At any instant in time there is a certain level of tolerance for borrowing from the future (private and public debt), and merely by changing this level of tolerance one can in effect create money out of thin air ... This level of tolerance is a completely emergent phenomenon and no one fully controls it.

OK, that's one way to look at it: "tolerance for borrowing from the future" -- but it's more like stealing, since "the future" is obligated to repay the debt, with interest, even though most of the spending does them no good at all -- not to mention that multi-generational government indebtedness is just plain immoral -- I also find the creation and apparent acceptance of student debt, which burdens so many young people just starting out in life, very disturbing.

And the Fed must be abolished because it makes a virtually unlimited supply of money available to the government, which it uses to cement its power and influence -- not to mention make debt slaves out of the entire population.

League of Women Voters said...

As a practical matter, it’s not necessary for Americans to know all the different types and shades of Latinos. You can divide them into two categories and that’s close enough. There is a small minority of mostly or 100% European descended Latinos (counting Lebanese and Jews as European) who you might go to as your doctor or have business dealings with or if you are in Hollywood hire as actors or directors. The average person might never even meet such a white Latino unless they live in Florida – due to some “bad luck” in Cuba, Venezuela, etc. much of the white Latino elite now lives in Miami. Then there is a great mass of brownish and blackish Latinos (most of them) who cut your lawn, clean your hotel room, etc. Does it really make any difference if your cleaning lady is Mexican or Guatemalan?

If you are in some industry where Latinos are common you might begin to notice some patterns (e.g. in construction where (in your city) the framers are Brazilian and the masons are Mexican and the ornamental iron guys are Dominican, etc.) but the average person might not have any need to know such fine gradations.

eahilf said...

Self-driving cars has to be the weirdest idea since sliced bread.

The dashcam video from the Uber crash has been released. It's really bad.

The video of the "safety driver" Rafaela Vasquez was also apparently very interesting, especially when compared to her statements to investigators after the crash: it showed what a lying piece of shit she is.

Allan Folz said...

At any instant in time there is a certain level of tolerance for borrowing from the future (private and public debt), and merely by changing this level of tolerance one can in effect create money out of thin air ... This level of tolerance is a completely emergent phenomenon and no one fully controls it.

Yeah, that's a pretty incredible statement. It's one thing to borrow from your personal future. Boomers seemed to think it was OK to borrow from the next 2 or 3 generations. How such a self-servingly asinine statement is treated as serious is incredible. The overwhelming majority of the public seems to have lost any and all critical thinking.

CP said...

General obligation bonds, where the issuer makes a full recourse promise to repay, used to be the only type of municipal bond. The problem for issuers and the underwriters is that these have to be approved by voters.

So, different types of municipal bonds - e.g. revenue bonds that pledge revenue, or special financing districts - were developed partly as a way to dodge the voter approval requirement. A way of forcing additional debt on unwilling voters. Also a way of issuing shaky debt that is not full recourse.

League of Women Voters said...

Say not the struggle nought availeth,
The labour and the wounds are vain,
The enemy faints not, nor faileth,
And as things have been they remain.

If hopes were dupes, fears may be liars;
It may be, in yon smoke concealed,
Your comrades chase e'en now the fliers,
And, but for you, possess the field.

For while the tired waves, vainly breaking
Seem here no painful inch to gain,
Far back through creeks and inlets making,
Comes silent, flooding in, the main.

And not by eastern windows only,
When daylight comes, comes in the light,
In front the sun climbs slow, how slowly,
But westward, look, the land is bright.

*Information provided*

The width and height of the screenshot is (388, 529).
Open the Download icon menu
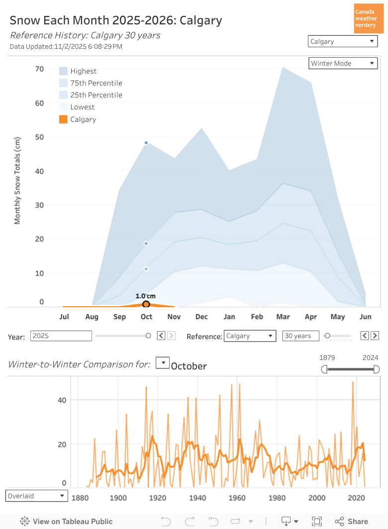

*Given exercise*
Reproduce a passage of the comment thread word for word, beginning at the words "Allan Folz said..." and stopping after "approved by voters.". The listing has no part in this.

*Reply*
Allan Folz said...

At any instant in time there is a certain level of tolerance for borrowing from the future (private and public debt), and merely by changing this level of tolerance one can in effect create money out of thin air ... This level of tolerance is a completely emergent phenomenon and no one fully controls it.

Yeah, that's a pretty incredible statement. It's one thing to borrow from your personal future. Boomers seemed to think it was OK to borrow from the next 2 or 3 generations. How such a self-servingly asinine statement is treated as serious is incredible. The overwhelming majority of the public seems to have lost any and all critical thinking.

CP said...

General obligation bonds, where the issuer makes a full recourse promise to repay, used to be the only type of municipal bond. The problem for issuers and the underwriters is that these have to be approved by voters.